Mac OS X Unleashed

Mac OS X Unleashed

By John Ray and William C. Ray

Communication Between Processes: Redirection, Pipes

Building an operating system out of a multitude of small, cooperating processes would not provide such flexibility and power to the user were it not for a simple method of making all of these processes speak to each other. At the heart of the interprocess communications model of Unix, is a simple but amazingly effective abstraction of the idea of input and output.

To paraphrase the model on which Unix bases input and output, you can imagine that Unix thinks of user input to a program as a stream—a stream of information. Output from the program back to the user can be thought of in the same way. A stream of information is simply a collection of information that flows in or out of the program in a serial (ordered) fashion. A user can't send two pieces of information to a program at the same time—two key presses, no matter how closely they occur, are ordered, one first and one second. A cursor moving across a screen provides information serially as to where it is now, and where it was then. Even if two events manage to occur simultaneously, the electronics of the machine can't really deal with simultaneous events, and so they end up being registered as separate events occurring very close in time. Output must be similarly serially ordered. Whether drawing data to the screen or sending data over an Internet connection, no two data items leave a program at exactly the same time; therefore, they are also a serial stream of information.

Because both input and output from processes are streams of information, and every function of the system from user programs to reading files to parts of the OS is a running process, Unix models the implementation of communication between the processes as simply tying the output stream of one process to another's input stream. Tying the output stream (named STDOUT) from one process to the input stream (named STDIN) of another is called creating a pipe between them. When you understand the view of data moving into or out of a process as being a data stream, it is immediately obvious that there is no need for the system to concern itself over the endpoints of the stream. One endpoint (STDOUT) might be a process taking input from a user, and the other endpoint (STDIN) might be a process manipulating that input and writing it into a file. On the other hand, the same input could be placed in a file, and a process could read that file, creating the same output on STDOUT, and sending it via STDIN into the same manipulation program. There would be absolutely no difference between these two situations from the OS's point of view.

In short, this abstraction provides that so long as the input coming to a process "looks like" the input the process expects, it does not matter to the process or the OS where that input comes from. Likewise, provided that the destination of the output from the process "acts like expected," it does not matter where the output is actually going.

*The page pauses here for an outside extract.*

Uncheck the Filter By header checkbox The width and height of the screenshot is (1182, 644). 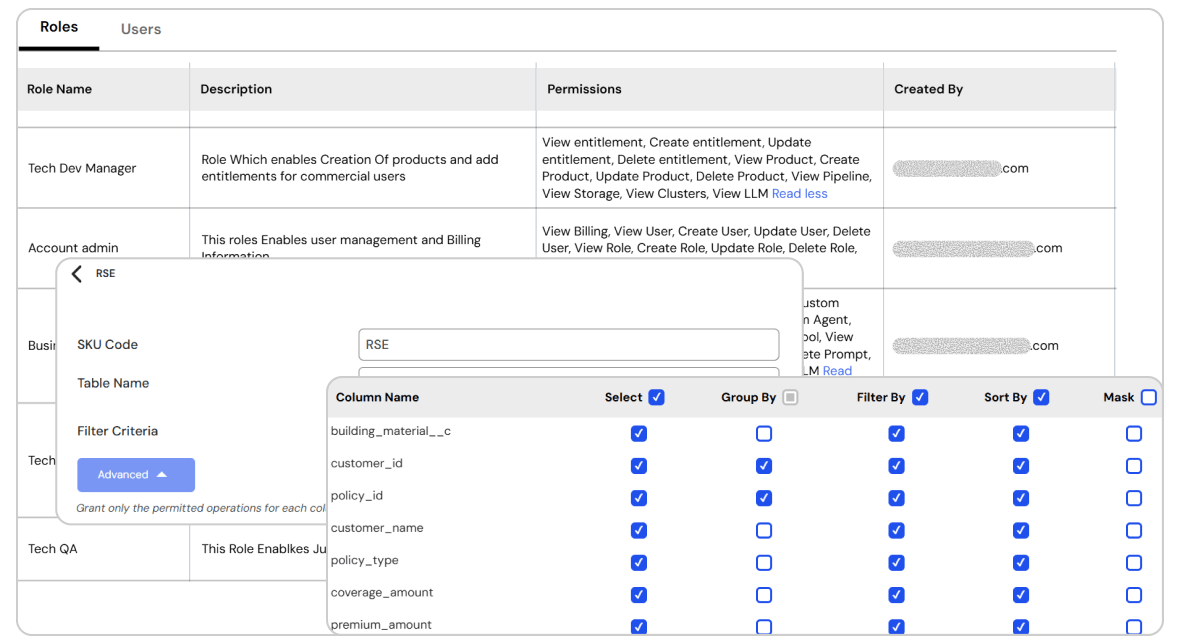tap(920, 397)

Redirection: STDIN, STDOUT, STDERR

Unix makes this input/output model available to the user through a concept known as redirection. This is implemented as a requirement that all processes adhere to certain conventions regarding input and output.

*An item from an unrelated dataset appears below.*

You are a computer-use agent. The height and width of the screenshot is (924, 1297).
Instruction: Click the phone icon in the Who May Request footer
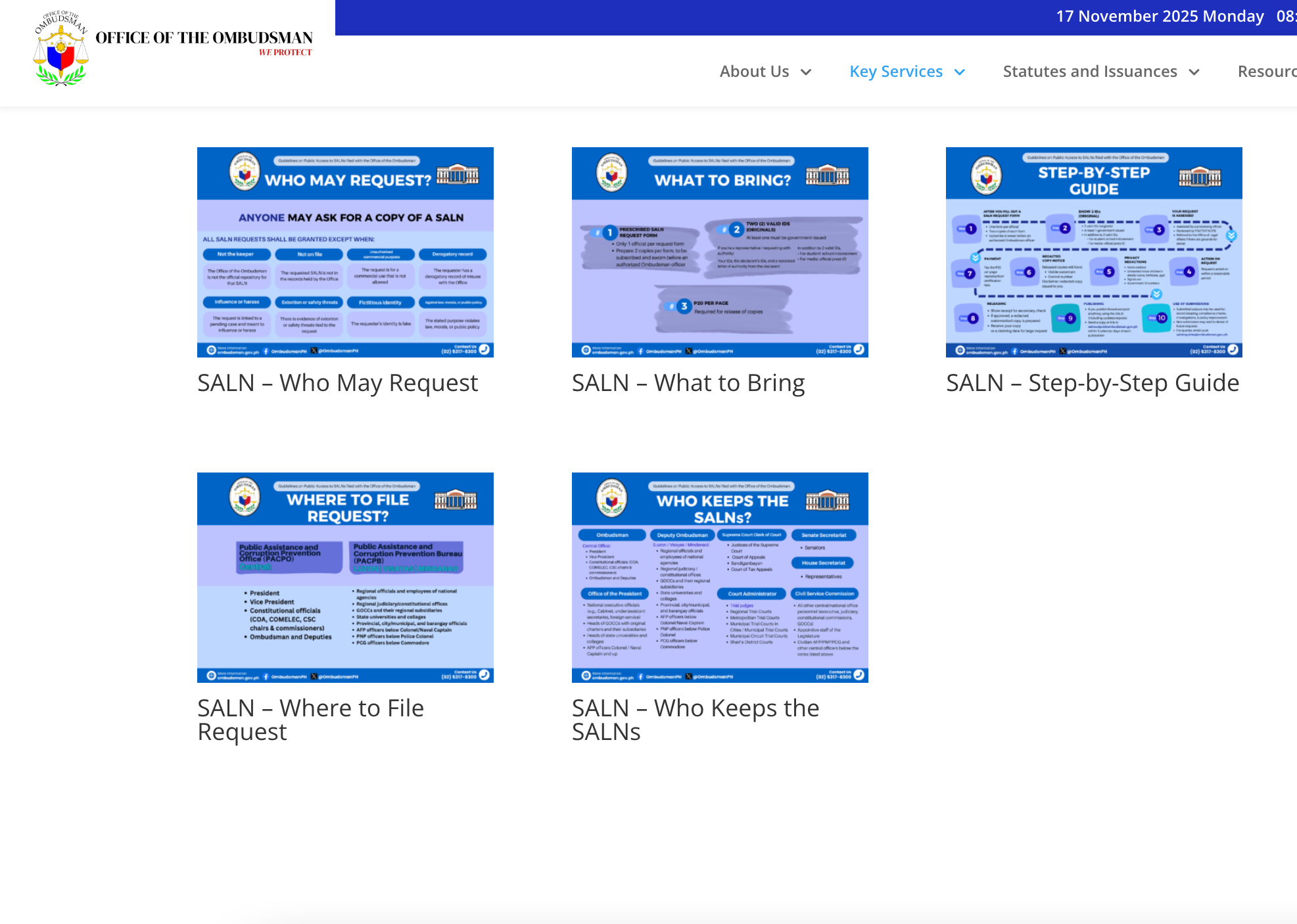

At the base is the notion that input and output from programs is generally from, and to, a user typing information at the command line. Even programs that are not intended to be used by a person at a command line are expected to adhere to the model that input comes from a user, and output goes to a user.

This might seem counterintuitive, but further conventions are required that allow this seeming restriction to be less restrictive, while generalizing the input/output model sufficiently that it can be applied to almost any need. Two of these are the idea of input arriving in a program through a virtual interface known as STDIN (standard input), and output leaving the program through a virtual interface known as STDOUT (standard output). It also requires the convention of a third virtual interface by which error messages can be conveyed, which is STDERR (standard error).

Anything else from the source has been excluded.